Through a mixed-media approach that includes not only the released archival materials, but new interviews, flip-book-style extensions of Cobain pencil sketches, and original animation, Montage Of Heck makes his life felt as acutely as his bone-rattling music. And from the beginning, the central theme comes from Wordsworth: The child is the father of the man. Morgen presents Cobain’s tragic life as a script that was written from early childhood and played out in full view of the public. He does this through brilliant pairings of songs and footage, like setting 8mm home movies of Cobain as a toddler against a music-box rendition of “All Apologies,” the In Utero track that served as a more succinct suicide note than the one he actually wrote. Or later, reflections on the divorce that fractured his family and profoundly shaped his childhood bleed into a montage set to “Something In The Way.”
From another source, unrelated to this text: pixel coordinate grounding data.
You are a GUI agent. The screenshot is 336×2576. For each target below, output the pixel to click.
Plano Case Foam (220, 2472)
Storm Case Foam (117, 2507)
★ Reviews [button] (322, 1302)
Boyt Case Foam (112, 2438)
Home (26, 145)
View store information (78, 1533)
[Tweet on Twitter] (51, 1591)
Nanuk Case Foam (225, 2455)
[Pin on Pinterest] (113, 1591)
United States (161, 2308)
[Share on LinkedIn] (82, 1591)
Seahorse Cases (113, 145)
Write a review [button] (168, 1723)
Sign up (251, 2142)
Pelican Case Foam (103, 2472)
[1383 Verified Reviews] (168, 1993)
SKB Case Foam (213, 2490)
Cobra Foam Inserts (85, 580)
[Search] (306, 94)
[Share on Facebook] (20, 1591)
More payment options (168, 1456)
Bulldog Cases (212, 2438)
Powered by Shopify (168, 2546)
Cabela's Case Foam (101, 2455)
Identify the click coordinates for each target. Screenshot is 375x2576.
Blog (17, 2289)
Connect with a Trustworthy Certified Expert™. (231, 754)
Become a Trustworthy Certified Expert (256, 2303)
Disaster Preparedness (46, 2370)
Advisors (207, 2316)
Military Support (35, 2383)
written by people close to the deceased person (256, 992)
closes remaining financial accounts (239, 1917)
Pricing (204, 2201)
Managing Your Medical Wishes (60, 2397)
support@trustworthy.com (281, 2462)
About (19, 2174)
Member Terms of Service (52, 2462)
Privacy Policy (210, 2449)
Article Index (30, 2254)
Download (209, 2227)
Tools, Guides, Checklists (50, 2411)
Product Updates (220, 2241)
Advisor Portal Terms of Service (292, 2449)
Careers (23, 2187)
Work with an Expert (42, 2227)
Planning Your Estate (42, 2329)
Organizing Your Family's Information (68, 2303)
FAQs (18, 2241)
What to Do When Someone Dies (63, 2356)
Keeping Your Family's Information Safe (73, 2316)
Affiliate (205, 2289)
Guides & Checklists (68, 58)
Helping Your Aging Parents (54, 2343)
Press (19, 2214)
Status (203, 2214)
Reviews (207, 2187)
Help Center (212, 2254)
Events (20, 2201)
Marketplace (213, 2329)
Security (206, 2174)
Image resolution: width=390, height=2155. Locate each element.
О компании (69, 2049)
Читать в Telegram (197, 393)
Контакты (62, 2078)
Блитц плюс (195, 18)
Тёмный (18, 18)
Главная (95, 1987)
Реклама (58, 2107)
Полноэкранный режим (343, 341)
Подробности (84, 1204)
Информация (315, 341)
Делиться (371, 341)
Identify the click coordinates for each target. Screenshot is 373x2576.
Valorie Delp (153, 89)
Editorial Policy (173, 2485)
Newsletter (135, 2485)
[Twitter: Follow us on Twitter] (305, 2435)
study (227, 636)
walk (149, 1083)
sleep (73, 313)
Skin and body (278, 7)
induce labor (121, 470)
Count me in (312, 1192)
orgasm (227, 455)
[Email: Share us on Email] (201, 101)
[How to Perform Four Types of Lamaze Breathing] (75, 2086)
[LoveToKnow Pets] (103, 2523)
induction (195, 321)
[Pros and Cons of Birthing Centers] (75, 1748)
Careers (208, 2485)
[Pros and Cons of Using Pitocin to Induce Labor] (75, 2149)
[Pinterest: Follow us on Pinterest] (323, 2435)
Covering a sprawling—and ultimately too long—132 minutes, Montage Of Heck has the expected birth-to-death arc, though it chooses a thoughtful stopping point and uses its conventional structure to free up thrilling bursts of expression. Though interviews carry much of the story, Morgen selects his talking heads carefully, giving most prominent voice to Cobain’s mother, father, and stepmother, his wife Courtney Love, and his bandmate Krist Novoselic. (Dave Grohl is conspicuously absent.) But there are times, too, when audio snippets of Cobain telling his story are laid over animated re-creations. Morgen finds the right balance throughout between moving the narrative forward and giving himself enough room to scribble around in the margins. In that way, Montage Of Heck is a marriage of form and content, like a Cobain scrapbook come to life.
Generally speaking, the documentary is strongest when Morgen’s voice comes through the loudest, rather than Cobain’s. The first 30 minutes or so, set before Cobain grew up and pursued a more serious interest in music, are the film’s most affecting, because Morgen folds the beginning and the end of his life together so powerfully. While clips of Cobain and Love’s domestic life provide a fascinating look at their chaotic dynamic, as well as their relationship with the press and with their infant daughter Frances Bean, they don’t have the same associative punch. Nonetheless, Montage Of Heck is more than just a energetic tribute to a great, troubled artist—it’s an affirmation of film’s specific power to communicate more than words on a page ever could. It’s a visceral biography.
Note: Motage Of Heck is currently in limited release, and will air on HBO beginning May 4.